INSTRUCTIONS FOR THE TASK - Scale the entries between the lines holding "with [585, 489]" and "Officials [789, 877]", inclusive: rewrite each of those lines in full with its word unchanged, multiplying every coordinate in the answers by 1.35 and rounding to whole numbers, halves up.
• • • • • • •
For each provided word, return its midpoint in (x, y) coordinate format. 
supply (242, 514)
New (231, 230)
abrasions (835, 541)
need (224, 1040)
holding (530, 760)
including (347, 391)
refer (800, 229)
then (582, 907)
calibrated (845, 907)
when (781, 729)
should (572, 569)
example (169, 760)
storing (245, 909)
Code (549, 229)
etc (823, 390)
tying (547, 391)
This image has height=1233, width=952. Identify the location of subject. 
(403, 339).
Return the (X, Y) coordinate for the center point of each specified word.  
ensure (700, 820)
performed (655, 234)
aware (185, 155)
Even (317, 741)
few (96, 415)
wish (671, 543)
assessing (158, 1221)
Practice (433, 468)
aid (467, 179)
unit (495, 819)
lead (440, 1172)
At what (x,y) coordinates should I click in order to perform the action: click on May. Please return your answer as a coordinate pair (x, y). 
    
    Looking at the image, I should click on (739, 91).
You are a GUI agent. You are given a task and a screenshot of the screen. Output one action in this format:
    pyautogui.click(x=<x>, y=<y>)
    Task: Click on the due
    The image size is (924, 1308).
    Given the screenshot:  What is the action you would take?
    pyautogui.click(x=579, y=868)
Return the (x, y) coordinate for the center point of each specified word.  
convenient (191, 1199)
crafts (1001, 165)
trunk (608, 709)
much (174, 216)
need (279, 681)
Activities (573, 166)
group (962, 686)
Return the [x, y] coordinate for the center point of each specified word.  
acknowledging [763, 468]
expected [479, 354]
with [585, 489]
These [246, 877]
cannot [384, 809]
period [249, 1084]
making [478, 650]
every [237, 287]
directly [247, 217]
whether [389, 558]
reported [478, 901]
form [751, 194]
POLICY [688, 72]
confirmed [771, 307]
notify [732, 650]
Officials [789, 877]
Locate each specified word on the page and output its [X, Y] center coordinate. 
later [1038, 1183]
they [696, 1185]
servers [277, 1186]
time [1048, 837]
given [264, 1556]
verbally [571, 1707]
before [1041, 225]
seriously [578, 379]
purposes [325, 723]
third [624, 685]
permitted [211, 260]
• • • • • • •
FULL RESPONSE -
with [790, 660]
These [332, 1184]
cannot [518, 1092]
period [336, 1463]
making [645, 878]
every [320, 387]
directly [333, 293]
whether [525, 753]
reported [645, 1216]
form [1014, 262]
POLICY [929, 97]
confirmed [1041, 414]
notify [988, 878]
Officials [1065, 1184]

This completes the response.